**WHAT IS BEING ASKED:** When you reach the line with "健康法 (653, 322)" in the listing below, transcribe it and each line after it up to and including the line with "2018年2月 (655, 886)", exactly and with nothing else.

|---|

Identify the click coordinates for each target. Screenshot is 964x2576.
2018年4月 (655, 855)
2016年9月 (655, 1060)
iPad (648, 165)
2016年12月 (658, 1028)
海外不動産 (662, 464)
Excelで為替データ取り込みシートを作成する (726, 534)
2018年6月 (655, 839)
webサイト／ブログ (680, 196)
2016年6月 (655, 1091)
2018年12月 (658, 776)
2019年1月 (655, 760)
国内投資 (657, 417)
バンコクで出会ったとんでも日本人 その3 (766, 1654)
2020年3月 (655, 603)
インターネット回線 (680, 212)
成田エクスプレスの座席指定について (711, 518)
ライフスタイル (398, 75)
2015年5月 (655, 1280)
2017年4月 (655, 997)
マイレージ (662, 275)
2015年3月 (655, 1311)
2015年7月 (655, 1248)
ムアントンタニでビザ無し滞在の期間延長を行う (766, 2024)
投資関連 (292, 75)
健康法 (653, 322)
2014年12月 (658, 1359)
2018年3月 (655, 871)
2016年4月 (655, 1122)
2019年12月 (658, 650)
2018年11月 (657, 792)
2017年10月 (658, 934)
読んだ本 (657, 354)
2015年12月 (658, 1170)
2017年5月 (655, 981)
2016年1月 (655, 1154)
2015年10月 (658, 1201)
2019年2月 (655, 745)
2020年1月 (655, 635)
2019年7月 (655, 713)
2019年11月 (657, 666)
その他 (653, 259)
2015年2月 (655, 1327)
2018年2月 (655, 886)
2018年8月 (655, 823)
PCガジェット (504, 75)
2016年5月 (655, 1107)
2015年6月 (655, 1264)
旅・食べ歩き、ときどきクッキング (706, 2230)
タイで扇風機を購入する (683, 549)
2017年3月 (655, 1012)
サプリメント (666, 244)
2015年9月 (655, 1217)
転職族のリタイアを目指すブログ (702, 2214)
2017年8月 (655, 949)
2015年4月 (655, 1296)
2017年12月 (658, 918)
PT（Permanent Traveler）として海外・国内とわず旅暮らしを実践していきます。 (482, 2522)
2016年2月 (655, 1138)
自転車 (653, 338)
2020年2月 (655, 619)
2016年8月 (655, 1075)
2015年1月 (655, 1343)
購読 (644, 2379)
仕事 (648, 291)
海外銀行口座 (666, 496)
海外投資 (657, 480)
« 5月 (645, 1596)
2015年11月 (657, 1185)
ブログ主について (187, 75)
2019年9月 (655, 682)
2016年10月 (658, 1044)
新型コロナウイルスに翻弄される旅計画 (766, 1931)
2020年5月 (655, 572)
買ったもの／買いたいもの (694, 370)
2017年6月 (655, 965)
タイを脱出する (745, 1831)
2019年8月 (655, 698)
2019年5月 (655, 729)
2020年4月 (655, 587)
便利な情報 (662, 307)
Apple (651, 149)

|---|

**EXERCISE ANSWER:**
健康法 (653, 322)
2014年12月 (658, 1359)
2018年3月 (655, 871)
2016年4月 (655, 1122)
2019年12月 (658, 650)
2018年11月 (657, 792)
2017年10月 (658, 934)
読んだ本 (657, 354)
2015年12月 (658, 1170)
2017年5月 (655, 981)
2016年1月 (655, 1154)
2015年10月 (658, 1201)
2019年2月 (655, 745)
2020年1月 (655, 635)
2019年7月 (655, 713)
2019年11月 (657, 666)
その他 (653, 259)
2015年2月 (655, 1327)
2018年2月 (655, 886)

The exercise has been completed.